Many of you are already private asset investors. If you own a home, land, or other real assets—things that don’t trade on an exchange—then you have a piece of this market. For most, a house or real assets represents an outsized portion of your wealth, so you’re set on that side of the menu. But the private investments being served up now come with a whole host of issues that may not be apparent to 401(k) savers.

Private investments, often billed as great for diversification, typically come with very high fees, opaque terms, illiquidity, and appraisal-based valuations. It’ll be interesting to see how these assets are packaged for mom-and-pop investors. Their supposed diversification is really a function of how returns are reported, not their underlying economic attributes. These assets trade infrequently, and their values are based on appraisal, which is far from the reality experienced with competitive price-setting markets. So, the lagged and appraisal-based values create artificially smoothed volatility that overlays with that of public markets in a neat “uncorrelated” fashion. This is accounting, not reality. It’s this faux diversification that is often used to justify the inclusion of these assets in a portfolio.

But maybe more problematic is how the inclusion of private assets in a portfolio affects benchmarking practices. How you measure something matters. If your measuring stick is flawed, you are getting a result that may deceive you. This is relevant to you—we’ll get there, I promise. Please read on. Richard Ennis, founder of EnnisKnupp and a pioneer of the investment consultant industry, pulls no punches in his efforts to expose the unsavory practices of the investment industry. Several years ago, he performed research on how institutions (pensions and endowments) unwittingly rely on benchmarks that may be fooling them into thinking their portfolios are outperforming when they are really just “chasing slow rabbits,” as he put it.1 His follow-up paper, Lies, Damn Lies and Benchmarks: An Injunction for Trustees (Richard Ennis, 2023), summarizes the findings in readable terms and serves as a call to action.

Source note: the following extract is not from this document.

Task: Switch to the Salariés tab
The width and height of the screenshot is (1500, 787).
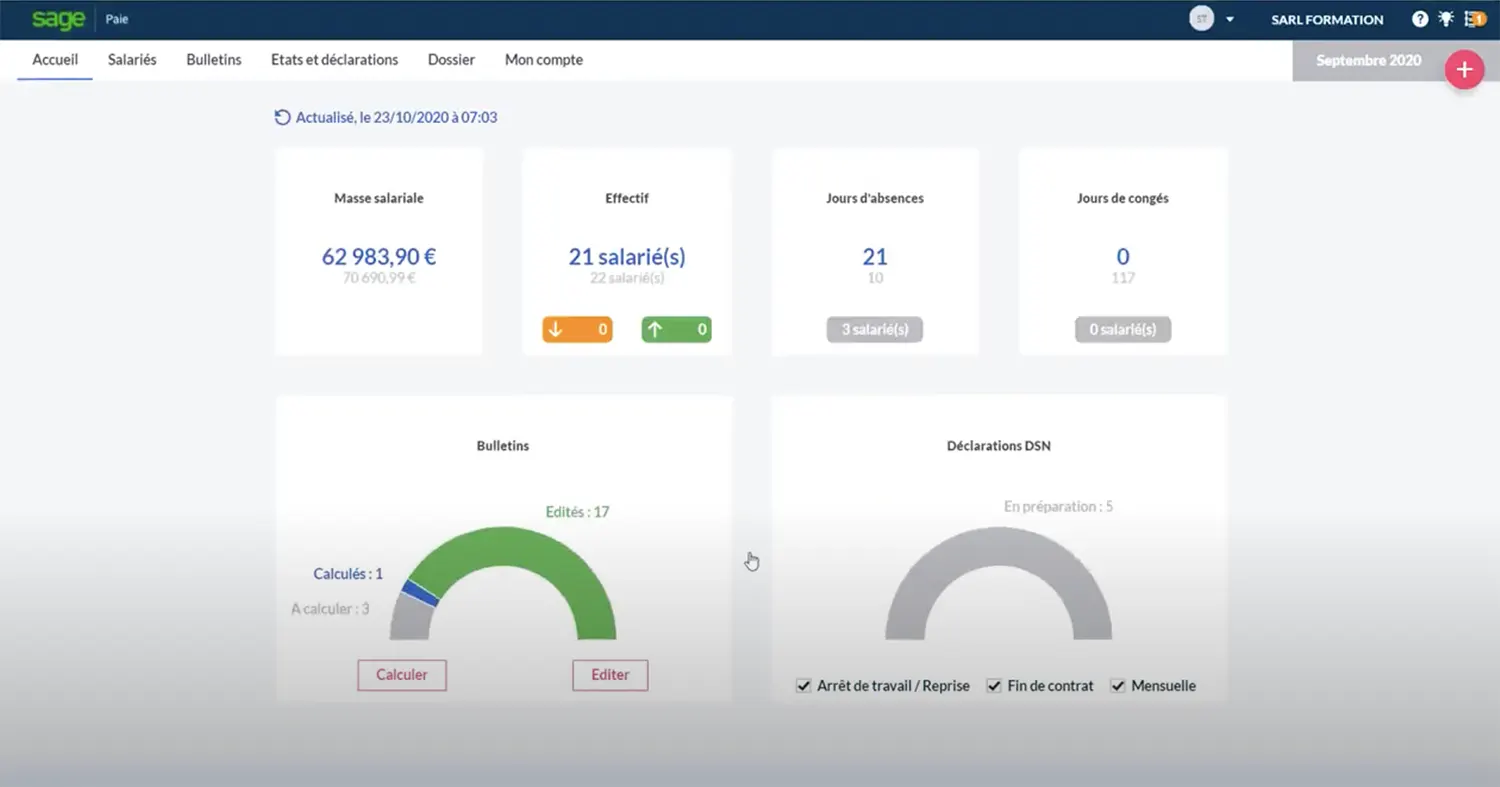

The benchmarks in question are custom “policy” or “strategic” benchmarks meant for performance comparison with pension or endowment portfolios. Because private assets and other alternatives are compared with custom and uninvestable “indexes,” in cases where these assets are part of a larger portfolio, the total portfolio benchmark becomes a combination of investable public indexes and uninvestable private ones. The result is a total benchmark that is not a viable alternative (you can’t actually invest in it) and one that is frequently biased low. Think of a yardstick where the first 24 inches are neatly marked, but the last foot is missing its dash marks, and your dog chewed up the end. Now go measure a space you hope is at least 3 feet long. What did you learn?

Utilizing such a measuring stick allows the advisors and consultants of institutional portfolios to show outperformance where there is none. Benchmarked (measured) properly, the reported outperformance vanishes. And remember, seeking outperformance of “the market” is used to encourage investing in high-fee active strategies in the first place. If the performance of endowment and pension portfolios, packed with active managers, hedge funds, and private assets, is unlikely to beat a collection of public market indexes, it seems the industry decided the easier thing to do is just lower the bar! Much like you are swimming in a pool intentionally made 48 meters long. Your “50” meter lap times look awesome! You’re outperforming and might even be a world record holder.

OK, OK, here’s where you fit in. I would imagine it is only a matter of time for this type of performance benchmarking to creep into 401(k) plan reporting. With private investments arriving and the opportunity to show a mirage of outperformance relative to public markets, this will provide the industry another tool to persuade people into high-fee and ill-suited products. I hope I am wrong, but if you jump on the private asset bandwagon, and your 401(k) shows that you are outperforming a custom benchmark, remember you might be chasing a slow rabbit.